E a sua última manhã de campanha no Rio de Janeiro, acompanhada pelo Observador, é o reflexo de como não vai tirar o pé do acelerador até ao momento em que os brasileiros forem novamente às urnas depositar o seu voto — na segunda-feira vai ser discutida a estratégia para a última semana.
Vindo do Rio Grande do Sul e já a preparar ações em Minas Gerais, o antigo Presidente brasileiro começou o dia com uma conferência de imprensa num hotel em Copacabana e antes de partir para São Gonçalo — município da área metropolitana do Rio onde Bolsonaro há dois dias encheu um recinto — aceitou falar em exclusivo com o Observador. Diz que Bolsonaro faltou ao respeito a Portugal e deixou uma garantia: caso ganhe as eleições, as relações com Portugal serão privilegiadas. Quanto ao Brasil, diz que o país “precisa abrir mão do ódio”.

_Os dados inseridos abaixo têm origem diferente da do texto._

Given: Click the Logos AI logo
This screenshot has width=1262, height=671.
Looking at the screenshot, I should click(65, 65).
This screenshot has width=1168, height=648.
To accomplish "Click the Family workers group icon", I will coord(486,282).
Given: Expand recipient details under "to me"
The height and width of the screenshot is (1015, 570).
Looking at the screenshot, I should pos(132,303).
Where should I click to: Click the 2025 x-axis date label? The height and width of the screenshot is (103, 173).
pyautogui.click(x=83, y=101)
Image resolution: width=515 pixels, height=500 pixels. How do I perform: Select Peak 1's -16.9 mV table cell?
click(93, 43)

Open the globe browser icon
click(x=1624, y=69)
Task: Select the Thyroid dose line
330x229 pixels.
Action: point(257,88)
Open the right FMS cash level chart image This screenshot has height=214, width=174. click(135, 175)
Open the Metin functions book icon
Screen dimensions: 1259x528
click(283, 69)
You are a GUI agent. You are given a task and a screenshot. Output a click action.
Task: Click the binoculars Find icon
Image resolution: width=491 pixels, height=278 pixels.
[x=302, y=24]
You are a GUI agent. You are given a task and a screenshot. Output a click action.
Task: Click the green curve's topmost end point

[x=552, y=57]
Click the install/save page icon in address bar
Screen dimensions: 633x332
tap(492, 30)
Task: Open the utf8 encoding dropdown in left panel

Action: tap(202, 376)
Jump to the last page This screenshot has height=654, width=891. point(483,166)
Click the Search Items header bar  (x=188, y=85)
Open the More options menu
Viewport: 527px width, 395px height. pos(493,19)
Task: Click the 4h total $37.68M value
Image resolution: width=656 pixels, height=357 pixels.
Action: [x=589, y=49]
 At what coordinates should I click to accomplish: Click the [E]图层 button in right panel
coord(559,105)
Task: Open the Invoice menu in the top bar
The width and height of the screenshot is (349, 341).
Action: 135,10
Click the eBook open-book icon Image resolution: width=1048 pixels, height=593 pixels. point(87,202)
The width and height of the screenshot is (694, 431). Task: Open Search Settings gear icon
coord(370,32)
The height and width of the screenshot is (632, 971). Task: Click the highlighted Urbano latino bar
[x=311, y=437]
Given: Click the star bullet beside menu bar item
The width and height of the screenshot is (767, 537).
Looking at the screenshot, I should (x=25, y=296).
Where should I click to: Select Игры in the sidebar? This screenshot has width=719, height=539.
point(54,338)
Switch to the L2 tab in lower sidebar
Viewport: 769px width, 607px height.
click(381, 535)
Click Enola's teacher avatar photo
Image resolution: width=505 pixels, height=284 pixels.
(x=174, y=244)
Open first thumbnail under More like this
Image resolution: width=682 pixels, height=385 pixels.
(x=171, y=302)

Entrevista ao Observador: “Eu vou receber a faixa”
Nos últimos meses assistimos a momentos de tensão entre os dois países — um almoço com o Presidente da República de Portugal que foi cancelado por Bolsonaro e alguns outros episódios durante as comemorações dos 200 anos da Independência do Brasil. Caso ganhe as eleições, o que fará para reforçar as relações entre o Brasil e Portugal ?
A primeira coisa que posso dizer é que acompanhei a vinda do Presidente de Portugal ao Brasil e vi a falta de respeito do Presidente Bolsonaro com o Presidente de Portugal e com Portugal.
A segunda coisa é que o Brasil nunca teve contenciosos e mantém boas relações com o mundo inteiro. Nós nunca tivemos um problema. No tempo em que eu era Presidente, visitámos muitos países e recebemos muita gente aqui. E a relação com Portugal tem que ser uma coisa irmã. Tem de ser uma coisa mais privilegiada, não só porque a língua é mais fácil, mas porque temos uma relação de 500 anos com Portugal que não se pode menosprezar.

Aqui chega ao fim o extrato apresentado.